HMS Victoire (or HMS Victor) was the French privateer schooner Victoire that the Royal Navy captured in 1797 and took into service as a fireship. The Navy sold her at the end of 1801.

French service and capture
Victoire was launched in 1793.

On 28 December 1797 Termagant was four leagues off Spurn Head when she sighted and gave chase to a French privateer. After four hours Termagant succeeded in capturing the schooner Victoire, of 14 guns and 74 men. She had been out ten days during which time she had captured two colliers; she had been in pursuit of a British merchantman when Termagant first sighted her.
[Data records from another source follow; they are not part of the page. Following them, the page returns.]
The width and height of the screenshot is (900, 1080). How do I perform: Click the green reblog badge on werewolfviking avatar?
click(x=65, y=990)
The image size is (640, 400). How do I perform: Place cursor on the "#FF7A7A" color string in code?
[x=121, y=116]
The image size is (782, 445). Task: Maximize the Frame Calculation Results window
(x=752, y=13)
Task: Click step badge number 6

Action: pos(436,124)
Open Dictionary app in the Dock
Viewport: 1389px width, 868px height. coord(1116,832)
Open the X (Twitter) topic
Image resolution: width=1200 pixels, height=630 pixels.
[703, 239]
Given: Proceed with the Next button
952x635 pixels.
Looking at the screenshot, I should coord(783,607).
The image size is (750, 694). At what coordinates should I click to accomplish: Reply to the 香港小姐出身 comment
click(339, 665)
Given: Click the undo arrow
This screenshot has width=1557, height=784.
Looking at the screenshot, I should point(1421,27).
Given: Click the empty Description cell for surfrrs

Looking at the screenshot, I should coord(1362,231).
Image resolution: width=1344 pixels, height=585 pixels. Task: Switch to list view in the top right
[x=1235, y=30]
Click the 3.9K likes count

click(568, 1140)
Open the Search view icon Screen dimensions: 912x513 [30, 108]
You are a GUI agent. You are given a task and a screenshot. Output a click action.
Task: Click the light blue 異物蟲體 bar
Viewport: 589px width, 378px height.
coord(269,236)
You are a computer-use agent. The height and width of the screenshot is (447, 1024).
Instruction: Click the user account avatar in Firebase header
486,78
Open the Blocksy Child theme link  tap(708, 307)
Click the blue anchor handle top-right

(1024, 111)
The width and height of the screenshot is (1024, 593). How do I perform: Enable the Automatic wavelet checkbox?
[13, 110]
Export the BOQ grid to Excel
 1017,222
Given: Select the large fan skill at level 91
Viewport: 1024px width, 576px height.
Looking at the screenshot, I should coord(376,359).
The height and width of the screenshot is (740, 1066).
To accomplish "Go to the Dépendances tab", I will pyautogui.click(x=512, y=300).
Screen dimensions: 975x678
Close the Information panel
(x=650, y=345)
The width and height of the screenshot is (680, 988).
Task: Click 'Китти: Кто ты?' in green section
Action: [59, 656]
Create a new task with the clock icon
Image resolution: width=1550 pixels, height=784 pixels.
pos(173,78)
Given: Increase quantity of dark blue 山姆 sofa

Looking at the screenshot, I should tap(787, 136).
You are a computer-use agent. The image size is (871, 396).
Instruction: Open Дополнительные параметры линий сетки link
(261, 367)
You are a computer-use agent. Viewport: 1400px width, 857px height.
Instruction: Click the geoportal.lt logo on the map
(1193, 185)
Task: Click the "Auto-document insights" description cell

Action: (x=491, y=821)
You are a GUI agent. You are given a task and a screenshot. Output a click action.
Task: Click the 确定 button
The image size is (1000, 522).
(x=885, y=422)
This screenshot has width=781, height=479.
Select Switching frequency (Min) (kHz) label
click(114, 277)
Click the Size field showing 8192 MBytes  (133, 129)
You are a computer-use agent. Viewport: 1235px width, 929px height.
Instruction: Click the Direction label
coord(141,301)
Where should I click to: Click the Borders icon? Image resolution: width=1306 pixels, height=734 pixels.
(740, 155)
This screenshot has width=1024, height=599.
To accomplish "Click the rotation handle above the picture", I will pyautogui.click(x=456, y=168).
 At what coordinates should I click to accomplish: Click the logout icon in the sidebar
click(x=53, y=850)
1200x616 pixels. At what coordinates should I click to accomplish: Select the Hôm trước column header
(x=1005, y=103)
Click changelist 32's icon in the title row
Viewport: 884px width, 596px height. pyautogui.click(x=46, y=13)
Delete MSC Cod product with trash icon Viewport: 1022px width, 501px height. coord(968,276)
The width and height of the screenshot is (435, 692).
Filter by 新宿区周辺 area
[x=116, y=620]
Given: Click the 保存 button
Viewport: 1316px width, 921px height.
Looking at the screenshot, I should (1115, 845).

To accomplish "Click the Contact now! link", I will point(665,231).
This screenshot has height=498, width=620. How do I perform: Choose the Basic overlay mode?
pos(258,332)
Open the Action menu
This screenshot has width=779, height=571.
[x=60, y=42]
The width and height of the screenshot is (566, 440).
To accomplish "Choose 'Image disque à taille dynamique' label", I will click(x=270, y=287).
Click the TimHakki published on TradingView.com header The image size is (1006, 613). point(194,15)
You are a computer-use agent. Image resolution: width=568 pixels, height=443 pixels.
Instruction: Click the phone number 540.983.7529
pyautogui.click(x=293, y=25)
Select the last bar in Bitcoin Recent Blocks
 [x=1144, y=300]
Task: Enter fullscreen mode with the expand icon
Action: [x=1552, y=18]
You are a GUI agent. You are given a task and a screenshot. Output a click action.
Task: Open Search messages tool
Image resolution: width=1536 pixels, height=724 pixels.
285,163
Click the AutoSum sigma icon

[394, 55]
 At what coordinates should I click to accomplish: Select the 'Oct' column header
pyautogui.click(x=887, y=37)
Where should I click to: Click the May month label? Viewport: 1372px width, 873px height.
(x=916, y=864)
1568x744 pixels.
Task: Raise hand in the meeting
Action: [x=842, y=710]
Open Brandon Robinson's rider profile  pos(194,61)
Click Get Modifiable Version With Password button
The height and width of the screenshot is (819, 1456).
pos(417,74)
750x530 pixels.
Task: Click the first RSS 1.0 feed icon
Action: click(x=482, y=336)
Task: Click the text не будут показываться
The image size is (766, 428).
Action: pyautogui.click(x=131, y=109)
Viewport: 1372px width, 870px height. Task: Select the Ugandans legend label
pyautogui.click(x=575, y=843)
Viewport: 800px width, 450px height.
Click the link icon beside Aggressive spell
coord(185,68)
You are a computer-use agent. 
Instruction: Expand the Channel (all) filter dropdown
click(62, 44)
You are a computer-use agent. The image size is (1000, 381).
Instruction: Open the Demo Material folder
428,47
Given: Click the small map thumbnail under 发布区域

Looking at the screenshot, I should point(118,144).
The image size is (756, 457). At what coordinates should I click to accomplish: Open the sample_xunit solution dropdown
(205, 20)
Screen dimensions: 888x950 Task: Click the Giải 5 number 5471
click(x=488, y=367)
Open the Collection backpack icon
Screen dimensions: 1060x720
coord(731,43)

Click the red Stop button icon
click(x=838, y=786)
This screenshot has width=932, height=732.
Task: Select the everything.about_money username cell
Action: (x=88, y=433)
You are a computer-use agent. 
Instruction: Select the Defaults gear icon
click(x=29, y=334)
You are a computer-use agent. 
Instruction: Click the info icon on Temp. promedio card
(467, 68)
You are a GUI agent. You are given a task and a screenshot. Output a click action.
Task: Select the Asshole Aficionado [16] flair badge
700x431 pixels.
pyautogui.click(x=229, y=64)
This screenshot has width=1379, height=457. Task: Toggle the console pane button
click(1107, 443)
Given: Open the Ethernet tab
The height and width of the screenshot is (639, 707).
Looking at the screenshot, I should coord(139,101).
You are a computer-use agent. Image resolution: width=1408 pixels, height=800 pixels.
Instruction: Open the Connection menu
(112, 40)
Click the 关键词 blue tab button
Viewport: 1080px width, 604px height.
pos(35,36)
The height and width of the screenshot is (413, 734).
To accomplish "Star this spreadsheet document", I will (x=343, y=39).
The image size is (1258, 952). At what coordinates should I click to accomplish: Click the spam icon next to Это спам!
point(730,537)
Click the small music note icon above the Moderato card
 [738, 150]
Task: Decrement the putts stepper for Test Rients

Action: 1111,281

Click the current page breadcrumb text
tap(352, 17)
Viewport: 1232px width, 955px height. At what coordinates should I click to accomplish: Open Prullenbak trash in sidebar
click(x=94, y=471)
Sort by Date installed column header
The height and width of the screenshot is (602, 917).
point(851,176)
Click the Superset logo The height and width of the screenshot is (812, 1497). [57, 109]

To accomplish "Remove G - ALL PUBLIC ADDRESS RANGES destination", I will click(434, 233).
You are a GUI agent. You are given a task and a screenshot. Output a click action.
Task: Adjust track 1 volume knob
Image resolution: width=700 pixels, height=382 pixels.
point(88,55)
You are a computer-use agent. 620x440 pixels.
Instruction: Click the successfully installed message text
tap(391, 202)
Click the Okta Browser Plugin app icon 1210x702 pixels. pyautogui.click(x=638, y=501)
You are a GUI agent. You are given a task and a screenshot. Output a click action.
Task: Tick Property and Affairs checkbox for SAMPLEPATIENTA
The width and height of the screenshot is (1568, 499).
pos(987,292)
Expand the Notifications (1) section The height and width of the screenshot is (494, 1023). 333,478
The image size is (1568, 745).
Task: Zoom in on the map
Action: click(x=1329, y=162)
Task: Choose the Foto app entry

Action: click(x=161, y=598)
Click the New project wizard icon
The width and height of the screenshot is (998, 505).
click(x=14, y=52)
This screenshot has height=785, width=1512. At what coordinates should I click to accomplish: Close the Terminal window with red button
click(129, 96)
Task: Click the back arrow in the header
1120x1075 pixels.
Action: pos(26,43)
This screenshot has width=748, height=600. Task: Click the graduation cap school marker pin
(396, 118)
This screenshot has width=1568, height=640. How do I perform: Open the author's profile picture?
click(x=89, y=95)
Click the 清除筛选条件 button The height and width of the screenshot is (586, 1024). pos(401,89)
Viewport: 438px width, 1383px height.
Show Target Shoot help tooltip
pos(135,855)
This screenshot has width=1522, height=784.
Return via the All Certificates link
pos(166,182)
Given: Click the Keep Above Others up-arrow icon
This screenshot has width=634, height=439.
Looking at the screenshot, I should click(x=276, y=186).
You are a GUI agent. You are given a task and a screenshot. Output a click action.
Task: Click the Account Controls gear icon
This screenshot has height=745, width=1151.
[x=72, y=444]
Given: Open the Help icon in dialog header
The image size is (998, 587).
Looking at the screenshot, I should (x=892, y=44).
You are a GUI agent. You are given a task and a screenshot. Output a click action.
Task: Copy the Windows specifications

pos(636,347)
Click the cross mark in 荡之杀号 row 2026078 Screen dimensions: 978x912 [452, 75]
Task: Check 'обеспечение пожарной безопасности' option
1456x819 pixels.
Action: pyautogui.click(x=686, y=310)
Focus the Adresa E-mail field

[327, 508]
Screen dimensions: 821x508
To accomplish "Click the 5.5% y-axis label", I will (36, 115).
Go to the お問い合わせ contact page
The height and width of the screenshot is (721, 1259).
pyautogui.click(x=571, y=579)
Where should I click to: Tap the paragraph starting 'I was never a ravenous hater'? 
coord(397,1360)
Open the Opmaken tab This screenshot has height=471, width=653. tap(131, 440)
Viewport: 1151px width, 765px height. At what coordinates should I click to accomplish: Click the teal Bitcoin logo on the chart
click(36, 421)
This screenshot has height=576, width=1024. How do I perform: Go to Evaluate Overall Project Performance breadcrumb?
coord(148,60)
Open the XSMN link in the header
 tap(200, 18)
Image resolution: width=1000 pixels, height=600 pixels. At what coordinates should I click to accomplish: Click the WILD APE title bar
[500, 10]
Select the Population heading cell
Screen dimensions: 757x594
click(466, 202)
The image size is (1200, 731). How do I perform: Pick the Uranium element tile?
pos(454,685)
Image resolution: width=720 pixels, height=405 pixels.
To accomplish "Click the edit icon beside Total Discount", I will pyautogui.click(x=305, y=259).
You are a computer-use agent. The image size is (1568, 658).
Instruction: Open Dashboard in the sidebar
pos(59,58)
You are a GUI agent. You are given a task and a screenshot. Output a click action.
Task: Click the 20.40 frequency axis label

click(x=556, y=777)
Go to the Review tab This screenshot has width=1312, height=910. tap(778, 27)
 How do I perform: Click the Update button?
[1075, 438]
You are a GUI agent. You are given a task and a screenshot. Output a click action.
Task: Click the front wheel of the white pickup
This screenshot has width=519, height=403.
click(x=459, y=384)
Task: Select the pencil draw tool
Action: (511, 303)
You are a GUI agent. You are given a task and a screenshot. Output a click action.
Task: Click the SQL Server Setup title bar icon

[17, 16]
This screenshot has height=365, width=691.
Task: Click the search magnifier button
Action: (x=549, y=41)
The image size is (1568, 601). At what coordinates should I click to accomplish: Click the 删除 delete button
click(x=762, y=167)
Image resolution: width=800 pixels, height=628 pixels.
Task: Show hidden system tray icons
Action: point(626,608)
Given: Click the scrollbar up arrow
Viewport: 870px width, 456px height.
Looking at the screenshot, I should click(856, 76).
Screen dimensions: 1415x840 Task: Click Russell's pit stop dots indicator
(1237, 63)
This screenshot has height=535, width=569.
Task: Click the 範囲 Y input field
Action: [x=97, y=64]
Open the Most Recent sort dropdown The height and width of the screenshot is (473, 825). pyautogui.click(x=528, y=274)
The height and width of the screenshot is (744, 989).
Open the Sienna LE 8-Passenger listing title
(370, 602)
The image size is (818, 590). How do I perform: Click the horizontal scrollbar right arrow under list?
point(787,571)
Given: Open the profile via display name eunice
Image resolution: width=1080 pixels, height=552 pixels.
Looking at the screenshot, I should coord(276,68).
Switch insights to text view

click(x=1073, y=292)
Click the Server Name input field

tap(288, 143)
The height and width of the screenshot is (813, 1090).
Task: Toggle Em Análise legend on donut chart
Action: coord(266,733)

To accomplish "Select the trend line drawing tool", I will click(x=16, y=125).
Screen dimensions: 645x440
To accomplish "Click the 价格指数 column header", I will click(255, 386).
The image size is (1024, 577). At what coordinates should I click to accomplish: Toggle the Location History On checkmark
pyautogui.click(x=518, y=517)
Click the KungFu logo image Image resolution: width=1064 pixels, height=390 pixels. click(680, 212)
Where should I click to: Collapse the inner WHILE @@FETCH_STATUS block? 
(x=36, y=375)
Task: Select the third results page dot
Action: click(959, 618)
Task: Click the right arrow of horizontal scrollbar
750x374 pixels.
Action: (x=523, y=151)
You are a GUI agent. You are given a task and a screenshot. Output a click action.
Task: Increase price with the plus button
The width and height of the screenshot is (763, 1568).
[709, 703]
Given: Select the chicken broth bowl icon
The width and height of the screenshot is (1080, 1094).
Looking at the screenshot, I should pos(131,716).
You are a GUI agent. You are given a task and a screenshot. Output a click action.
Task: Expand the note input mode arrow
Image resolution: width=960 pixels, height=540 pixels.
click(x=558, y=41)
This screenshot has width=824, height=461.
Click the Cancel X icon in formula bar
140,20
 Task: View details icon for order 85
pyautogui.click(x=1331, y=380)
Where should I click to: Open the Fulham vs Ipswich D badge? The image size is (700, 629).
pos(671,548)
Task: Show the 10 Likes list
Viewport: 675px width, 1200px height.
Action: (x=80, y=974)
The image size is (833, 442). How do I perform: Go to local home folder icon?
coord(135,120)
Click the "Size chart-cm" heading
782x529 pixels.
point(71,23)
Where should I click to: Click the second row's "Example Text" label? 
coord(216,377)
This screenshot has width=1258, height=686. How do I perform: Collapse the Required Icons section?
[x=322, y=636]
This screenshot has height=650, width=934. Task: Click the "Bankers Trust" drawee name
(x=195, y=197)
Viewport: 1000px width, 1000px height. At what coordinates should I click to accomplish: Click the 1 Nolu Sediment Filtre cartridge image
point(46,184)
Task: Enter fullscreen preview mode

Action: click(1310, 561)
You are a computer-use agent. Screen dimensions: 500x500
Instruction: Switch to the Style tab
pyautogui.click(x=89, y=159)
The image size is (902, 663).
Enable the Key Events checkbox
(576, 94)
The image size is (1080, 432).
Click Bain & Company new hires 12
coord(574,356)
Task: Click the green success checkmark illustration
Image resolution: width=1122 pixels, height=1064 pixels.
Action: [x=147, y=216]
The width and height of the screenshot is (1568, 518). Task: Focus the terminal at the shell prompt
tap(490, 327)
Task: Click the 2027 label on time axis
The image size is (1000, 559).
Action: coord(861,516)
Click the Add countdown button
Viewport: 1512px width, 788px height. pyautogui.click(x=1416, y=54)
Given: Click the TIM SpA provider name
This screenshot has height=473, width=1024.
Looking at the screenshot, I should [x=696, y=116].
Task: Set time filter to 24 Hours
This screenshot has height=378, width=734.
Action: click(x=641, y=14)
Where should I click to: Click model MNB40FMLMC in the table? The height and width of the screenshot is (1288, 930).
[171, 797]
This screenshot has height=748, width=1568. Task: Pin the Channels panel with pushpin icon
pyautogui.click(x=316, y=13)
The Royal Navy took Victoire into service as HMS Victoire.

Royal Navy
Between March and June 1798 Victoire was at Sheerness, undergoing fitting as a temporary fireship.

In 1801 Lieutenant James Tillard commissioned Victoire for the North Sea.

Fate
The "Principal Officers and Commissioners of His Majesty's Navy" offered Victoire, of 73 tons, lying at Woolwich, for sale on 16 December 1801. She sold there on that day for £240.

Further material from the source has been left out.